Apenas uma parcela pequena dos participantes no estudo (4%) foi vacinada antes de contrair Covid, e muitos deles apenas com uma dose única.

"Hoje dependemos fortemente da vacinação", disse Pell, "que de fato confere alguma proteção, mas não uma proteção total."

Mulheres, idosos e pessoas que vivem em áreas mais pobres enfrentam efeitos posteriores mais graves após uma infecção por Covid. Isso ocorre também com pessoas com problemas de saúde preexistentes, incluindo doenças respiratórias e depressão.

Cerca de 9 em cada 10 participantes do estudo eram brancos, o que dificulta um esforço para determinar como e por que os riscos da Covid longa podem diferir em grupos raciais e étnicos diversos.
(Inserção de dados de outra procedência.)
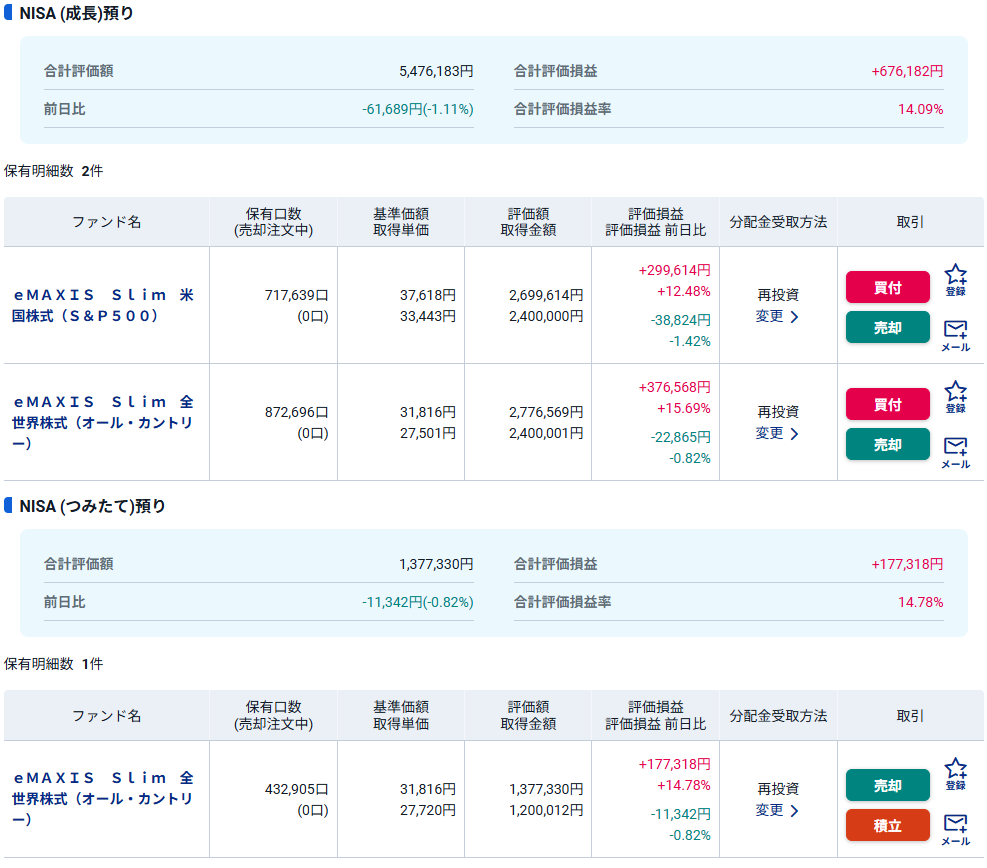987x868 pixels.
Task: Click 登録 star icon for S&P500 fund
Action: point(955,279)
Os cientistas dizem que os sistemas de saúde que ainda se esforçam para recuperar-se de ondas recentes de Covid, ao mesmo tempo em que recebem muitos pacientes com gripe e outras doenças respiratórias, precisam de consideravelmente mais recursos para tratar pacientes que sofrem os efeitos de uma infecção anterior com o coronavírus.

"Nossos sistemas não estão preparados", disse Al-Aly.